*** Data provided ***

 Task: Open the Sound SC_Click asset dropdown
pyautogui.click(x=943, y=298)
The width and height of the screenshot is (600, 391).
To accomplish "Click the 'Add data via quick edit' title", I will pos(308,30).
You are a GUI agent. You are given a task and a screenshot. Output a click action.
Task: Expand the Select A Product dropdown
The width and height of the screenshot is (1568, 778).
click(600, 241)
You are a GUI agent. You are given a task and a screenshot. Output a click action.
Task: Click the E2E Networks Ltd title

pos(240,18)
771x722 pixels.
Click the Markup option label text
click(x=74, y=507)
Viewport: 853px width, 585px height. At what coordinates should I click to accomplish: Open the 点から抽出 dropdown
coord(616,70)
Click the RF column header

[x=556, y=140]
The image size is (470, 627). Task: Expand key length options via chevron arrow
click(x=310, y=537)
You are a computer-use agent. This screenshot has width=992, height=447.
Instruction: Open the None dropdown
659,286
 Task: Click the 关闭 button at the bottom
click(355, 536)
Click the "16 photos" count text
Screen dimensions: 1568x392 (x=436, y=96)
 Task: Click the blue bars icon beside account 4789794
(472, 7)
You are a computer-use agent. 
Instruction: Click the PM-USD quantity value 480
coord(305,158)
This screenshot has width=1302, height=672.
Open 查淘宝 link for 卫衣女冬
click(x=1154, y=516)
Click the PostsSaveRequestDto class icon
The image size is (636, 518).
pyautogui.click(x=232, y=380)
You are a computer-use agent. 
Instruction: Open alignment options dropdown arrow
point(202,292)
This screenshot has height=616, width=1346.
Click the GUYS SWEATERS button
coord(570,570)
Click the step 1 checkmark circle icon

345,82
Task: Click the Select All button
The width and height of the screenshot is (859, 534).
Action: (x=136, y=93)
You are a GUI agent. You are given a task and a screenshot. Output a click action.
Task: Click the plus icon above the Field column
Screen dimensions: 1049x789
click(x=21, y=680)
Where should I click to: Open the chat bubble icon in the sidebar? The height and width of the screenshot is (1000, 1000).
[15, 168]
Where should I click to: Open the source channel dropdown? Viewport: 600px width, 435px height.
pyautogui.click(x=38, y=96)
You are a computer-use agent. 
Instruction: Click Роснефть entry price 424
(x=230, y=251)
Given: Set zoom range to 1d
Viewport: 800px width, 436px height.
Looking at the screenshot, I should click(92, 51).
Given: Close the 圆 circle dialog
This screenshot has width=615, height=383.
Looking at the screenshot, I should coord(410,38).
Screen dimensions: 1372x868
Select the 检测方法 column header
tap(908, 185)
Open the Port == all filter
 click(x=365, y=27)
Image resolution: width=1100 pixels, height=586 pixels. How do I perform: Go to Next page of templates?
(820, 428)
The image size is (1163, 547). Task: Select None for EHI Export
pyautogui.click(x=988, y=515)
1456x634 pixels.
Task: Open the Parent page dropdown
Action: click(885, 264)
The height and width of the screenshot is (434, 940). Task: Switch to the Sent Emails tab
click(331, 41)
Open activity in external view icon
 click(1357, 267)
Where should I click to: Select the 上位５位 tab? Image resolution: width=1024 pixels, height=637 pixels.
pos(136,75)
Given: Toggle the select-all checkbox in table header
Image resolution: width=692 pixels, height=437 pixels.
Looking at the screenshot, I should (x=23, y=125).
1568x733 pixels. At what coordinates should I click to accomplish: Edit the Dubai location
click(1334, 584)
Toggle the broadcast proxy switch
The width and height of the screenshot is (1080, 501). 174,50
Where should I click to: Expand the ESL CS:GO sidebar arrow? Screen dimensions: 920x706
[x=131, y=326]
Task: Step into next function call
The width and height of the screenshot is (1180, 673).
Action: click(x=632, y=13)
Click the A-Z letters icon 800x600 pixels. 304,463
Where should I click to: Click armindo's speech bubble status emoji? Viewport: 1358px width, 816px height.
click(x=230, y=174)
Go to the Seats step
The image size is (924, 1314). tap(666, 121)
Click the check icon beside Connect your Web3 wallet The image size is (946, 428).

*** End of Data provided ***

*What you are asked to do*: The answer must be the full listing, returned exactly as given.

*Answer for the task*:
 Task: Open the Sound SC_Click asset dropdown
pyautogui.click(x=943, y=298)
The width and height of the screenshot is (600, 391).
To accomplish "Click the 'Add data via quick edit' title", I will pos(308,30).
You are a GUI agent. You are given a task and a screenshot. Output a click action.
Task: Expand the Select A Product dropdown
The width and height of the screenshot is (1568, 778).
click(600, 241)
You are a GUI agent. You are given a task and a screenshot. Output a click action.
Task: Click the E2E Networks Ltd title

pos(240,18)
771x722 pixels.
Click the Markup option label text
click(x=74, y=507)
Viewport: 853px width, 585px height. At what coordinates should I click to accomplish: Open the 点から抽出 dropdown
coord(616,70)
Click the RF column header

[x=556, y=140]
The image size is (470, 627). Task: Expand key length options via chevron arrow
click(x=310, y=537)
You are a computer-use agent. This screenshot has width=992, height=447.
Instruction: Open the None dropdown
659,286
 Task: Click the 关闭 button at the bottom
click(355, 536)
Click the "16 photos" count text
Screen dimensions: 1568x392 (x=436, y=96)
 Task: Click the blue bars icon beside account 4789794
(472, 7)
You are a computer-use agent. 
Instruction: Click the PM-USD quantity value 480
coord(305,158)
This screenshot has width=1302, height=672.
Open 查淘宝 link for 卫衣女冬
click(x=1154, y=516)
Click the PostsSaveRequestDto class icon
The image size is (636, 518).
pyautogui.click(x=232, y=380)
You are a computer-use agent. 
Instruction: Open alignment options dropdown arrow
point(202,292)
This screenshot has height=616, width=1346.
Click the GUYS SWEATERS button
coord(570,570)
Click the step 1 checkmark circle icon

345,82
Task: Click the Select All button
The width and height of the screenshot is (859, 534).
Action: (x=136, y=93)
You are a GUI agent. You are given a task and a screenshot. Output a click action.
Task: Click the plus icon above the Field column
Screen dimensions: 1049x789
click(x=21, y=680)
Where should I click to: Open the chat bubble icon in the sidebar? The height and width of the screenshot is (1000, 1000).
[15, 168]
Where should I click to: Open the source channel dropdown? Viewport: 600px width, 435px height.
pyautogui.click(x=38, y=96)
You are a computer-use agent. 
Instruction: Click Роснефть entry price 424
(x=230, y=251)
Given: Set zoom range to 1d
Viewport: 800px width, 436px height.
Looking at the screenshot, I should click(92, 51).
Given: Close the 圆 circle dialog
This screenshot has width=615, height=383.
Looking at the screenshot, I should coord(410,38).
Screen dimensions: 1372x868
Select the 检测方法 column header
tap(908, 185)
Open the Port == all filter
 click(x=365, y=27)
Image resolution: width=1100 pixels, height=586 pixels. How do I perform: Go to Next page of templates?
(820, 428)
The image size is (1163, 547). Task: Select None for EHI Export
pyautogui.click(x=988, y=515)
1456x634 pixels.
Task: Open the Parent page dropdown
Action: click(885, 264)
The height and width of the screenshot is (434, 940). Task: Switch to the Sent Emails tab
click(331, 41)
Open activity in external view icon
 click(1357, 267)
Where should I click to: Select the 上位５位 tab? Image resolution: width=1024 pixels, height=637 pixels.
pos(136,75)
Given: Toggle the select-all checkbox in table header
Image resolution: width=692 pixels, height=437 pixels.
Looking at the screenshot, I should (x=23, y=125).
1568x733 pixels. At what coordinates should I click to accomplish: Edit the Dubai location
click(1334, 584)
Toggle the broadcast proxy switch
The width and height of the screenshot is (1080, 501). 174,50
Where should I click to: Expand the ESL CS:GO sidebar arrow? Screen dimensions: 920x706
[x=131, y=326]
Task: Step into next function call
The width and height of the screenshot is (1180, 673).
Action: click(x=632, y=13)
Click the A-Z letters icon 800x600 pixels. 304,463
Where should I click to: Click armindo's speech bubble status emoji? Viewport: 1358px width, 816px height.
click(x=230, y=174)
Go to the Seats step
The image size is (924, 1314). tap(666, 121)
Click the check icon beside Connect your Web3 wallet The image size is (946, 428).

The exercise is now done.